* ACTIVITY
The answer is to be an exact copy of the lines below running from the line with "Where should I click to: Select" down to the line with "Given: Switch the chart to Log scale", both ends included, and nothing more.

DATA SECTION below:

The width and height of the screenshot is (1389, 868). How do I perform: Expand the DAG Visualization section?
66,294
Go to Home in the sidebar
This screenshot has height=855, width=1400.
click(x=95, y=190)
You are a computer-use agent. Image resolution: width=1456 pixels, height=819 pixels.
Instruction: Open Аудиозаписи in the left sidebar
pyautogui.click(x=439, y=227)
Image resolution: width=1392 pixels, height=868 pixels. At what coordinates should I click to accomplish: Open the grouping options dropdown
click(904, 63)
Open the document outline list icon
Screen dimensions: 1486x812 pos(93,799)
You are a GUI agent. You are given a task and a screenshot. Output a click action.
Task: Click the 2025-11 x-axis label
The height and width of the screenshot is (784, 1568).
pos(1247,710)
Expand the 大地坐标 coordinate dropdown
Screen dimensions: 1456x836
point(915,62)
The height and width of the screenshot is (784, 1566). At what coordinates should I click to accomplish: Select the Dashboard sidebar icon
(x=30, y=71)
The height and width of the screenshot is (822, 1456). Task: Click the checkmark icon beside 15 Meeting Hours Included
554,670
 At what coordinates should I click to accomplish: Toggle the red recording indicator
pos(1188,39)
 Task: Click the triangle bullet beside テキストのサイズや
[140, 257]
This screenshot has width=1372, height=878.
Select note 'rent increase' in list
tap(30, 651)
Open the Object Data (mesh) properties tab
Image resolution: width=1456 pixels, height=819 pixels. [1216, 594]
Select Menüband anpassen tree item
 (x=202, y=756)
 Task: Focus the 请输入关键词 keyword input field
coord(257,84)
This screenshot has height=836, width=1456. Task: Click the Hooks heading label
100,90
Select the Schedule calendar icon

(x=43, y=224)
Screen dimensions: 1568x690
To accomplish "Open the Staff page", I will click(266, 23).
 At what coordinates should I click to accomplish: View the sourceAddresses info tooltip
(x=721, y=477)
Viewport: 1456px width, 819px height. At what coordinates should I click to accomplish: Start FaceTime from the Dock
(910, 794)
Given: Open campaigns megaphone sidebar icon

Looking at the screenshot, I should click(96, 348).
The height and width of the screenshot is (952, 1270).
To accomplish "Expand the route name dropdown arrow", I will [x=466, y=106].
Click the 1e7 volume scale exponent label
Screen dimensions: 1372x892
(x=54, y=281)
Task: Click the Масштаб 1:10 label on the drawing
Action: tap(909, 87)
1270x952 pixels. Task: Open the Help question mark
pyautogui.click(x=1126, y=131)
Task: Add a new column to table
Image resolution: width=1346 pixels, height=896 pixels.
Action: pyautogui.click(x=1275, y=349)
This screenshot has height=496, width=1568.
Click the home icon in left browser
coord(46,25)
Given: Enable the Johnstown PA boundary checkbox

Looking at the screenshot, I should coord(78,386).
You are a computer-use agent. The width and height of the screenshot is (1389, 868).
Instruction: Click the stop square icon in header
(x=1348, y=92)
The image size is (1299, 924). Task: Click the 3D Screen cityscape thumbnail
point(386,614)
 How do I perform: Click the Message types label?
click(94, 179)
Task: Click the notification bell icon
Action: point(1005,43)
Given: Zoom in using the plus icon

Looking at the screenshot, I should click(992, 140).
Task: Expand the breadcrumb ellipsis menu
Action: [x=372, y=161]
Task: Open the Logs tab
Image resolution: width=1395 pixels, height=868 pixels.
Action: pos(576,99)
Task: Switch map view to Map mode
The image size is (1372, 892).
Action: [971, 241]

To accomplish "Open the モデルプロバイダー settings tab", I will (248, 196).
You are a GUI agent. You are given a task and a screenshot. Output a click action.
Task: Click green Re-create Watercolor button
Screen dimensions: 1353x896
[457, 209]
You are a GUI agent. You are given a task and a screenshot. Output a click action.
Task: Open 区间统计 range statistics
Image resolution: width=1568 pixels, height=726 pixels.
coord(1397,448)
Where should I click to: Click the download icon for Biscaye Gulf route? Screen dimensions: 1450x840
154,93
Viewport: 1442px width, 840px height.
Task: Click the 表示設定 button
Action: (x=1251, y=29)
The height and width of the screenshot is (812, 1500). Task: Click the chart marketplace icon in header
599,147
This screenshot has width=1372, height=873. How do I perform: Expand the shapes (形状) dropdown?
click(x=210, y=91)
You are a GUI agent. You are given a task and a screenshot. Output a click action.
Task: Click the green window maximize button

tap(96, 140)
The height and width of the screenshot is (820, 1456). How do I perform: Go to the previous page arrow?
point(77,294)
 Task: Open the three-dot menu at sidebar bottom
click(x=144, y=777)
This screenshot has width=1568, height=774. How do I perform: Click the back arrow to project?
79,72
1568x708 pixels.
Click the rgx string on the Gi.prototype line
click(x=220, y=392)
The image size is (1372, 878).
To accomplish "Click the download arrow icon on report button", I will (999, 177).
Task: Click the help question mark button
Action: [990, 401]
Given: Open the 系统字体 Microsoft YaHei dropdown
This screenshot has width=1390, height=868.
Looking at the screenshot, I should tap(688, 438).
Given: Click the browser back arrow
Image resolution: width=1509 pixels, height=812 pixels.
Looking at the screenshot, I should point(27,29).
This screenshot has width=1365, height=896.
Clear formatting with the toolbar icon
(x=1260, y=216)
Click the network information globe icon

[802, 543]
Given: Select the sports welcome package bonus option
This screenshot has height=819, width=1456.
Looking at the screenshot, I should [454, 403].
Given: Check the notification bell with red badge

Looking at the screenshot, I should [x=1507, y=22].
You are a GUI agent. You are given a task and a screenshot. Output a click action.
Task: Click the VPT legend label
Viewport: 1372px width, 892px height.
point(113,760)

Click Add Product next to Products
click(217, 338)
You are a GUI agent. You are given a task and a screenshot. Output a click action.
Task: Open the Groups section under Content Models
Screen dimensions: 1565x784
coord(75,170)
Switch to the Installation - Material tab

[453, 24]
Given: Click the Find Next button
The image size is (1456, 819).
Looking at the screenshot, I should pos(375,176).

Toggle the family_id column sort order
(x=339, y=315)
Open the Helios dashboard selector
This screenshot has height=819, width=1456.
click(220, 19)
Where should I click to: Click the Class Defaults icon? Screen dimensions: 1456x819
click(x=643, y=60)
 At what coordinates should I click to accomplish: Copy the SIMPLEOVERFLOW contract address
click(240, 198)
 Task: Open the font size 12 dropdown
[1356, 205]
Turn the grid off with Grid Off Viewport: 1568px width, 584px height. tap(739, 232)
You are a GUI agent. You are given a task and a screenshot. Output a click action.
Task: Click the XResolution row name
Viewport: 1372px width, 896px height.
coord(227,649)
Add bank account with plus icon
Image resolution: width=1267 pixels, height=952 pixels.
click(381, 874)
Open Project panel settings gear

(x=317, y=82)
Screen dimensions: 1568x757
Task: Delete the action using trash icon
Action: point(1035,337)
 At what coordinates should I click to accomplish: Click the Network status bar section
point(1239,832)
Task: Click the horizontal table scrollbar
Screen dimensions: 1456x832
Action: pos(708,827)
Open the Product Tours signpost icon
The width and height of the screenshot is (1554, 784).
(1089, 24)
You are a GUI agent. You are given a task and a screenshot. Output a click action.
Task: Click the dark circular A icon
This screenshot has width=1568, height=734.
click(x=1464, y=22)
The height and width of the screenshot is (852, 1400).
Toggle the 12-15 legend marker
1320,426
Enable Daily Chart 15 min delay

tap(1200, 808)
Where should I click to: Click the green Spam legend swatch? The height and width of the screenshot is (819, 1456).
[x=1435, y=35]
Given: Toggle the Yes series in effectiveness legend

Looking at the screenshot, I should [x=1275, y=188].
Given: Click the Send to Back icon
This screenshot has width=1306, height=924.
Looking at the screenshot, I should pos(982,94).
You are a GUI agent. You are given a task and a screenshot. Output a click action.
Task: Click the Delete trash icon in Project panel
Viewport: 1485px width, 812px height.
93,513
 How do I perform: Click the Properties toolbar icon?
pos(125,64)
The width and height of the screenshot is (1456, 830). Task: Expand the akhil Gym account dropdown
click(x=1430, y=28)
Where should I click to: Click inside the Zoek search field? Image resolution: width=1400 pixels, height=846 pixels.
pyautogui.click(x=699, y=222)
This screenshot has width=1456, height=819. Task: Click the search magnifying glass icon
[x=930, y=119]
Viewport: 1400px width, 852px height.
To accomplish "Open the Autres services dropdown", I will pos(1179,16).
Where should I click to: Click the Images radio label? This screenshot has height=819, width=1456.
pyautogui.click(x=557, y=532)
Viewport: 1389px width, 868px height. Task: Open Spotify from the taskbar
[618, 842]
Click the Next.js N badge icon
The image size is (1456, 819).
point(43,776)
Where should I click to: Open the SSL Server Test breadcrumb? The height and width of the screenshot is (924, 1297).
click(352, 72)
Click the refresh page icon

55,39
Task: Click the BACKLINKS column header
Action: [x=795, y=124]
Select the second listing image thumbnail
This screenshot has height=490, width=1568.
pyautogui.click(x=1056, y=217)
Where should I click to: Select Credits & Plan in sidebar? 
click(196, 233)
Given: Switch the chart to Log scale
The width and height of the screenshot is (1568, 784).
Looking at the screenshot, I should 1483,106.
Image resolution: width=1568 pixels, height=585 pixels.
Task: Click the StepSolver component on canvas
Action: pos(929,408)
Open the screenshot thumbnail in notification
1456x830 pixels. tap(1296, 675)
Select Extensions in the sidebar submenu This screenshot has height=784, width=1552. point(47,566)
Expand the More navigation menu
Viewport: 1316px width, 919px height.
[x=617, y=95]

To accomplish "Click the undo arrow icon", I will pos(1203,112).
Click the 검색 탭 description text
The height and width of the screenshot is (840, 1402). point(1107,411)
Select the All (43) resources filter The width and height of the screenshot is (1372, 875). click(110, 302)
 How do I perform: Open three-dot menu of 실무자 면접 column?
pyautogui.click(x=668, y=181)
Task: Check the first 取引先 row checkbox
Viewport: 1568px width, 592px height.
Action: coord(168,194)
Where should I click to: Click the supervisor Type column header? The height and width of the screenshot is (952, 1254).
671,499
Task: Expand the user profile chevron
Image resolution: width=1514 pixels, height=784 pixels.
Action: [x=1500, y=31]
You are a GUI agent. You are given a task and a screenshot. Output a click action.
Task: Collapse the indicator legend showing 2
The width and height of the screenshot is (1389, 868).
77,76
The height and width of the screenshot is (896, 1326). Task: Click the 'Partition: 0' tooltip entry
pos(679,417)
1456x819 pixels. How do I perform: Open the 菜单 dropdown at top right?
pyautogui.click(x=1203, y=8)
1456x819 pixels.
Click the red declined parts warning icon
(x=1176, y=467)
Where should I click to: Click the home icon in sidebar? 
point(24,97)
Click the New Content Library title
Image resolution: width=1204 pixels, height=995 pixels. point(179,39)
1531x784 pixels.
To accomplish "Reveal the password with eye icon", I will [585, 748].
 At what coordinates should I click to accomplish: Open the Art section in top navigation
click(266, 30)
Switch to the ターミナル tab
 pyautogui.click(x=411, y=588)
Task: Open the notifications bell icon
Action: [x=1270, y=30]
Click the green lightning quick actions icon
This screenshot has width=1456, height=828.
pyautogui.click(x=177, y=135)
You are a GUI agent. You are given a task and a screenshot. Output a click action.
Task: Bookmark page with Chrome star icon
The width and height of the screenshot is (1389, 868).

End of DATA SECTION.

* RESULT FOR THIS EXERCISE
Where should I click to: Select Credits & Plan in sidebar? 
click(196, 233)
Given: Switch the chart to Log scale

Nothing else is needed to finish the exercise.